Spokane’s new citizens commission charged with overseeing police complaints opened its first meeting with many of the dreadfully dull but important questions that government work is made of: scheduling meetings, deciding leadership duties, learning the ropes of Robert’s Rules of Order and the state public meetings law.
But before the night was over, the Office of the Police Ombudsman Commission was already engaging serious issues, formally asking the Spokane Police Department to more thoroughly investigate two complaints, including one that has been the most significant point of disagreement between the ombudsman, Tim Burns, and police Chief Frank Straub.
The commission also agreed to ask for an audit of the police department’s policies and practices regarding bartering of city property, in the wake of an internal affairs investigation that found an SPD officer traded ammunition to cover some damage done to a vehicle at a fundraising event.
Now we’ll begin to see how this all works, and, chiefly, how the police department and Straub respond. The commission’s authority is limited – as a first step, it can primarily urge the police department to open or reopen internal affairs investigations, with the option of seeking a third-party investigation if it is rebuffed.
But Monday night’s first meeting illustrated at least one of the more general strengths of the city’s new system: bringing the discussion of potential problems further outside the department’s control and into the public square.
The OPO Commission grows from Proposition 1, the local initiative calling for independent investigations of police complaints that 70 percent of Spokane voters supported in February 2013. The road from there to here has been long and bumpy, involving a drawn-out wrestle between the administration, the department and police unions that resulted in a system that critics argue falls short of the mandates of Prop 1 because it failed to grant full independence to the ombudsman.

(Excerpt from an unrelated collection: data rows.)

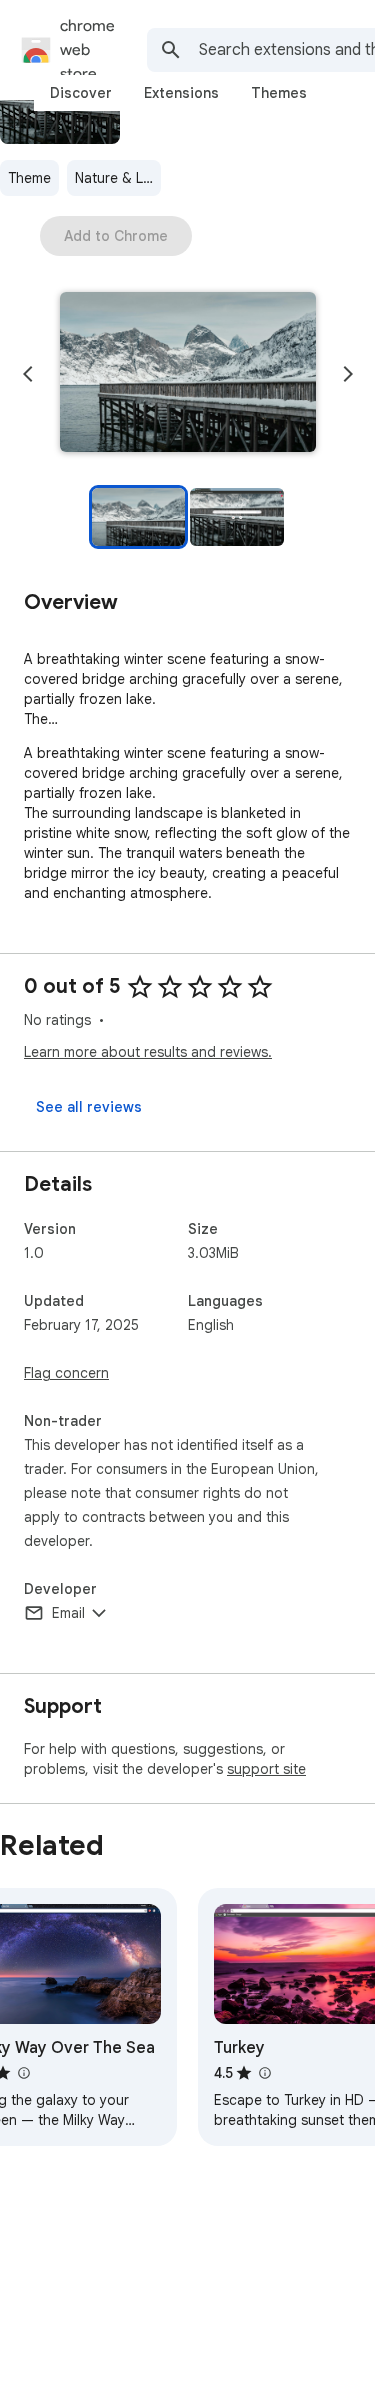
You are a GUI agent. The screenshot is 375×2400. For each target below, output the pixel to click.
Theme (29, 178)
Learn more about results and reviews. (148, 1052)
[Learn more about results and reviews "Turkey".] (264, 2073)
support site (266, 1769)
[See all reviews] (89, 1107)
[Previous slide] (28, 374)
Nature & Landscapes (118, 178)
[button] (188, 374)
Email (68, 1613)
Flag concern (66, 1373)
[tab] (81, 93)
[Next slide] (348, 374)
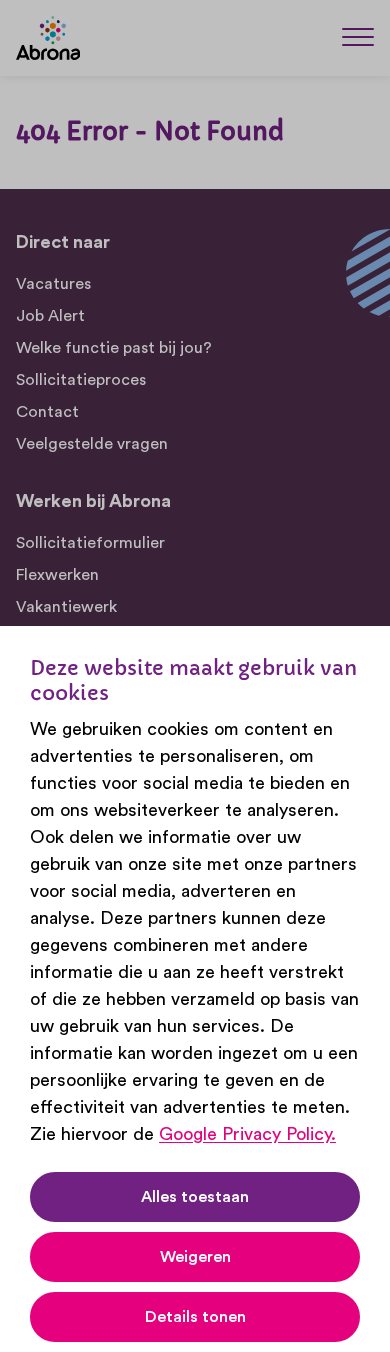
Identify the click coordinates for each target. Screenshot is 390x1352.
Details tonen (195, 1317)
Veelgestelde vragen (92, 444)
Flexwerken (57, 575)
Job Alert (50, 316)
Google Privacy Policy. (247, 1134)
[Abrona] (48, 38)
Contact (47, 412)
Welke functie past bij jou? (114, 348)
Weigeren (195, 1257)
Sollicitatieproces (81, 380)
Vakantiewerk (66, 607)
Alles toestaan (195, 1197)
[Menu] (358, 36)
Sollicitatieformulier (90, 543)
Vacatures (53, 284)
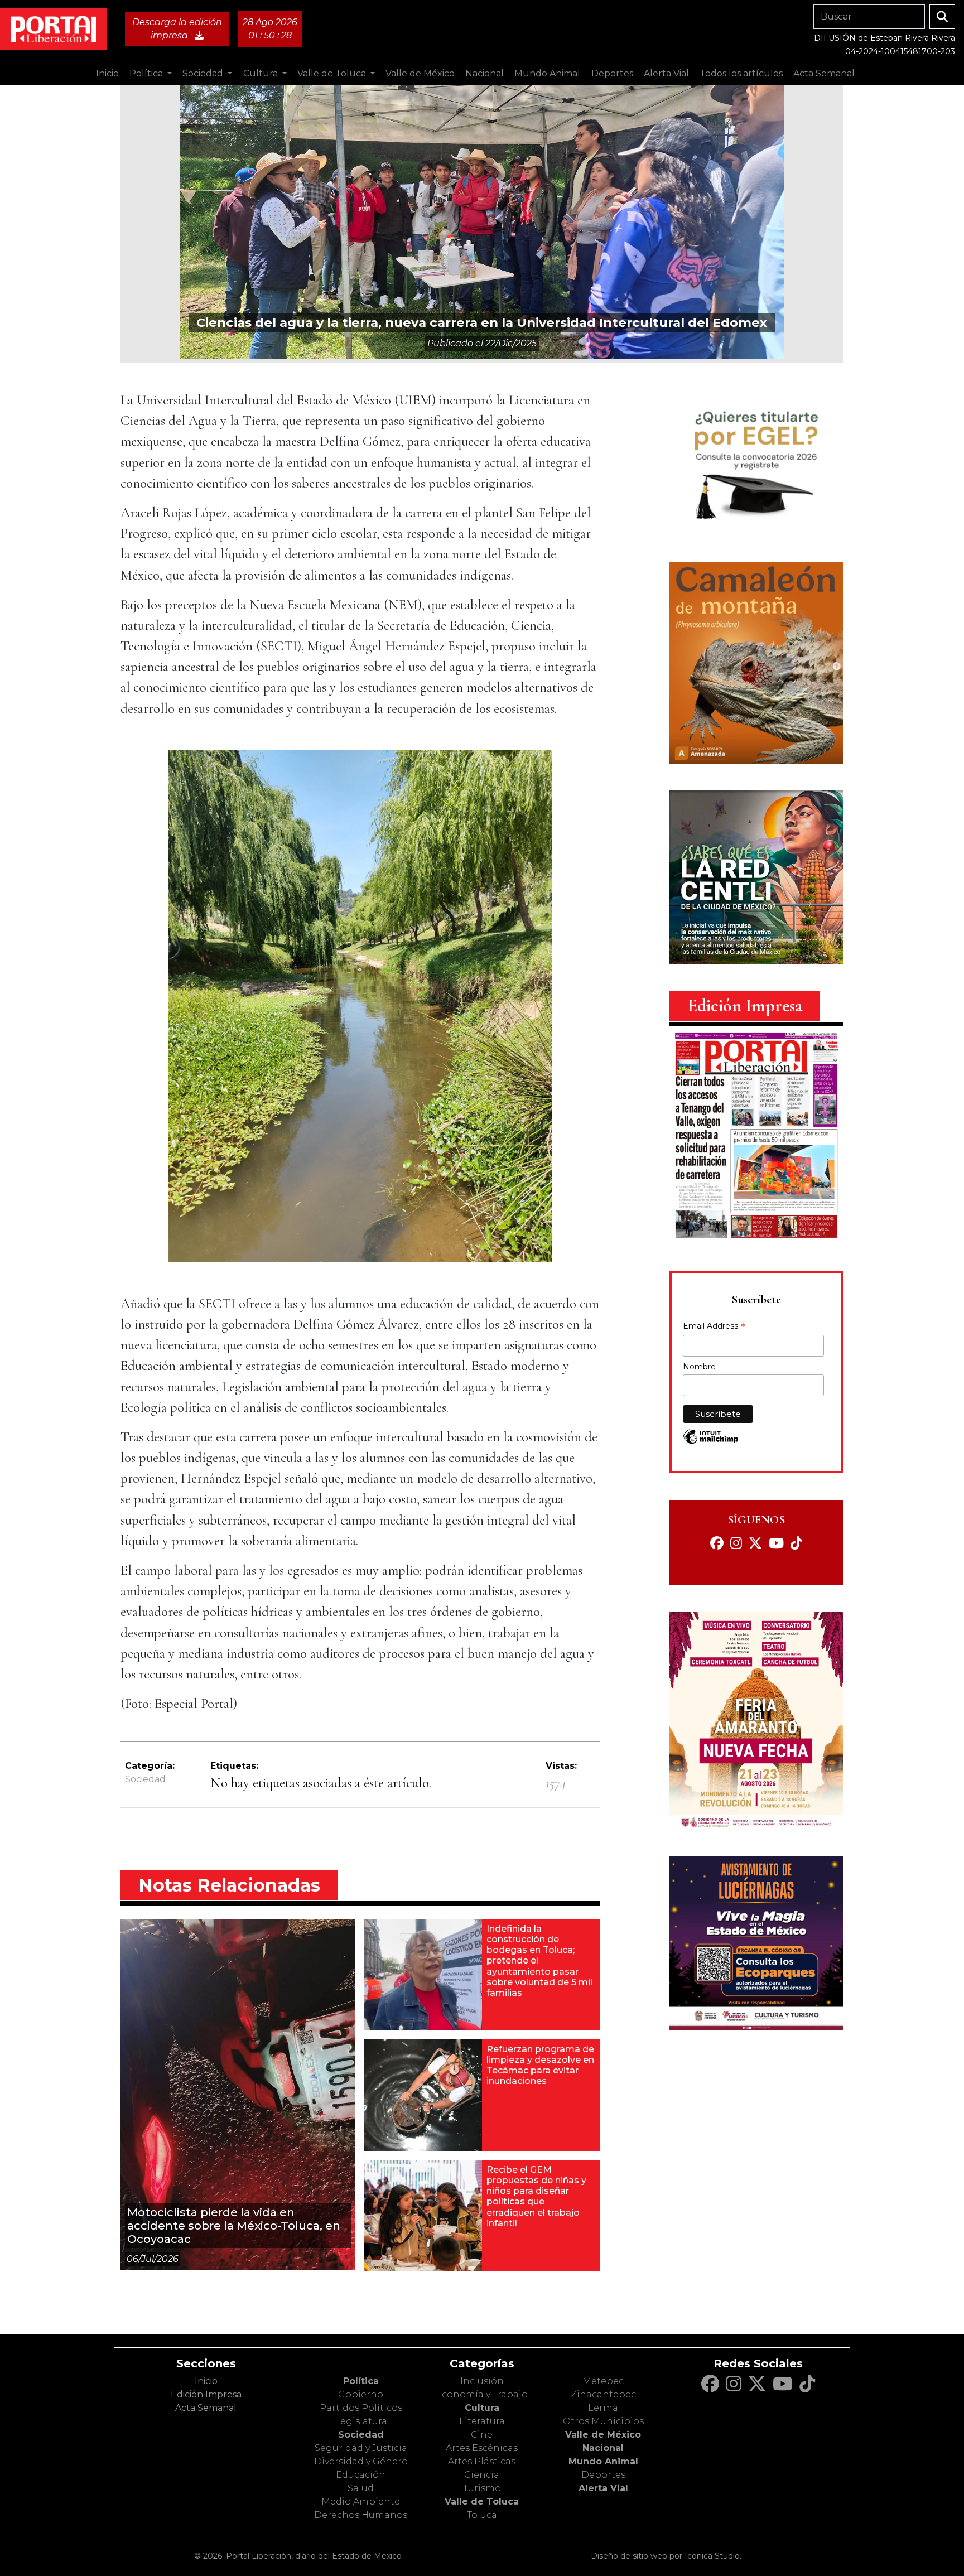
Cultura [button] (261, 73)
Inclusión (482, 2381)
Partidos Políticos (361, 2408)
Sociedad (145, 1779)
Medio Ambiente (360, 2501)
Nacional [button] (484, 73)
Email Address (714, 1327)
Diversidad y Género (361, 2461)
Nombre (699, 1367)
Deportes (603, 2474)
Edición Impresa (206, 2394)
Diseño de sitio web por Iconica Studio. (666, 2556)
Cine (482, 2434)
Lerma (603, 2408)
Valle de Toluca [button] (332, 73)
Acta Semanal (824, 73)
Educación (360, 2474)
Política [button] (147, 73)
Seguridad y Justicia (361, 2448)
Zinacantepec (603, 2394)
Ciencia (481, 2474)
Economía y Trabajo (482, 2394)
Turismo (482, 2488)
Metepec (603, 2381)
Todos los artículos (741, 73)
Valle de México (603, 2434)
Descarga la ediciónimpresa (177, 29)
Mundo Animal (603, 2461)
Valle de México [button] (420, 73)
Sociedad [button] (203, 73)
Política (361, 2381)
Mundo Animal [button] (547, 73)
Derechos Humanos (360, 2515)
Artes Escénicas (482, 2448)
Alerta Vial (603, 2488)
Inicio (107, 73)
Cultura (482, 2408)
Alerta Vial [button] (666, 73)
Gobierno (360, 2394)
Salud (361, 2488)
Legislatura (361, 2421)
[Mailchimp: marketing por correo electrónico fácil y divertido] (711, 1442)
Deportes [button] (612, 73)
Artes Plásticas (481, 2461)
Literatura (482, 2421)
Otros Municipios (603, 2421)
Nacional (603, 2448)
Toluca (482, 2515)
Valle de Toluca (482, 2501)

Others praised the system for creating the commission and establishing levels of oversight that are rare in any community. In the end, both of those arguments had a portion of truth – the system falls short of the strictest reading of Prop 1 and feels like another forced capitulation to the police union, and yet it establishes a mechanism for oversight that is promising in many ways.
The five commissioners are Pastor Debra Conklin, Rachel Dolezal, Adrian Dominguez, Scott Richter and Kevin Berkompas. Among the issues the commission took up Monday:
• Will Tim Burns continue as the city’s ombudsman? Two commissioners – Berkompas and Richter – said they were ready to extend Burns’ contract right away, but in the end the panel decided to put the decision on the agenda for its Nov. 4 meeting to gather more public input.
The elephant in the room involved whether Burns might be ready to leave soon for another opportunity – everyone on the panel discussed the need to move quickly or lose Burns as a candidate. Burns would not discuss it other than to say, “The clock is ticking and time is precious.”
• The commission authorized Burns to recommend that the city hire an auditor to review the use of bartering at the city’s firing range. This arises from a case in which an SPD officer bartered ammunition in exchange for having damaged a private vehicle at a fundraising event; the damage was done when an officer’s personal sunshade canopy was blown by a wind gust into a personal vehicle belonging to someone else at the event, Burns said. The officer traded ammunition, worth $450 to $500, to settle the damage, estimated at $500 to $750, Burns said. The final IA report, including the officer’s name and the discipline that was meted out, has not been posted at the SPD’s website.
“While this may be an isolated incident, in fact it might not be,” Burns said. “We have a duty to look in greater depth at it.”
• The commission also authorized Burns to ask Straub to reconsider the department’s handling of a use-of-force complaint – a case that could be the first test of how the system works when the department resists the ombudsman’s wishes.
A complaint was filed over a May traffic stop in which an officer pulled a driver from a car and “took him to the ground,” in Burns’ words, leaving a small cut on his forehead. Burns received a complaint about the incident and forwarded it to the SPD’s internal affairs unit, which declined to investigate or to classify the incident as a “use of force.”
Burns disagreed and would not certify that decision. He sent Straub a letter asking him to reconsider an investigation and to change the policy regarding when use-of-force incidents must be reported; Straub responded by defending the decision and refusing to open an investigation or create a use-of-force report. He also chided Burns for expressing his opinion that the department was being a little loose in its definitions of use of force.
So, instead of having the authority to investigate this himself, Burns and the commission are left to ask, again, for the chief to do so.
If the answer remains no, the new commission will have the chance to test the limits of its authority. And citizens will get an early measurement of the size of the gap between Prop 1 and the new system.